Further, vascular invasion was a strong predictor of recurrence in our study, with an HR of 3.839. Reilly et al. showed that vascular invasion is associated with aggressive tumor factors, such as lymphatic and capsular invasion, ETE, and lymph node metastasis, in papillary cancer [30]. Our findings are in accordance with those of previous studies showing that vascular invasion is associated with a high risk of recurrence and poor prognosis in PTC [30,31].
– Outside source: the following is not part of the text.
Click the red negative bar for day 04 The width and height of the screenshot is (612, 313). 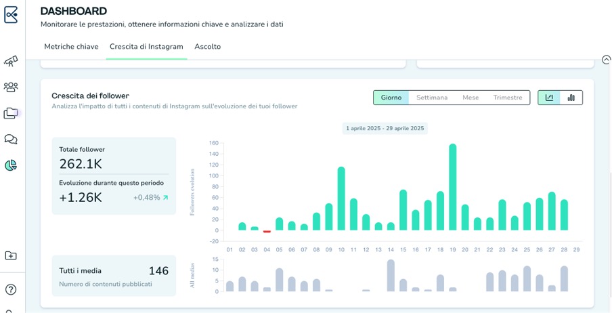tap(267, 232)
RAI therapy is recommended for intermediate- and high-risk patients who underwent TT or near TT, according to the current ATA guidelines [15]. However, the effect of RAI therapy in improving prognosis remains controversial, with a RAI-refractory PTC rate of 20–30% [32]. Tang J. et al. performed a retrospective study using the SEER program. Results showed that RAI therapy improved disease-specific survival in patients with a tumor measuring <2 cm and distant metastasis or those with a tumor measuring >2 cm accompanied by one of the following risk factors: gross ETE, age >45 years, lymph node metastasis, and distant metastasis. Otherwise, there was no significant improvement in disease-specific survival even after RAI therapy [33]. In the current study, RAI therapy was a significant risk factor of recurrence based on the multivariate analysis.
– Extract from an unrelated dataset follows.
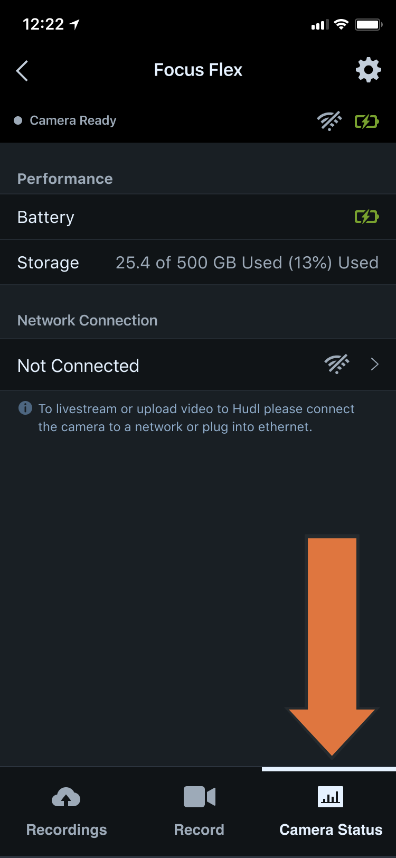Tap the cloud upload icon above Recordings

66,796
RAI therapy was conducted in patients who underwent TT and had intermediate to high risk disease according to the ATA 2015 risk stratification system for structural disease control. In other words, patients who underwent RAI therapy generally had a more advanced disease than those who did not, with larger primary tumors, more positive lymph nodes, and/or aggressive pathologic features such as vascular invasion and extrathyroidal extension. It is unlikely that RAI therapy itself increases risk for recurrence. Rather, RAI therapy may have been ineffective in reducing recurrence in patients with multifocal PTC. We surmise that this is partially due to high rate of RAI-refractory PTC. Further study should explore the efficacy of RAI therapy as adjuvant therapy for differentiated thyroid malignancies. Because RAI therapy may cause several complications such as xerostomia, sialoadenitis, and pulmonary fibrosis, cautious patient selection for RAI therapy candidates is required.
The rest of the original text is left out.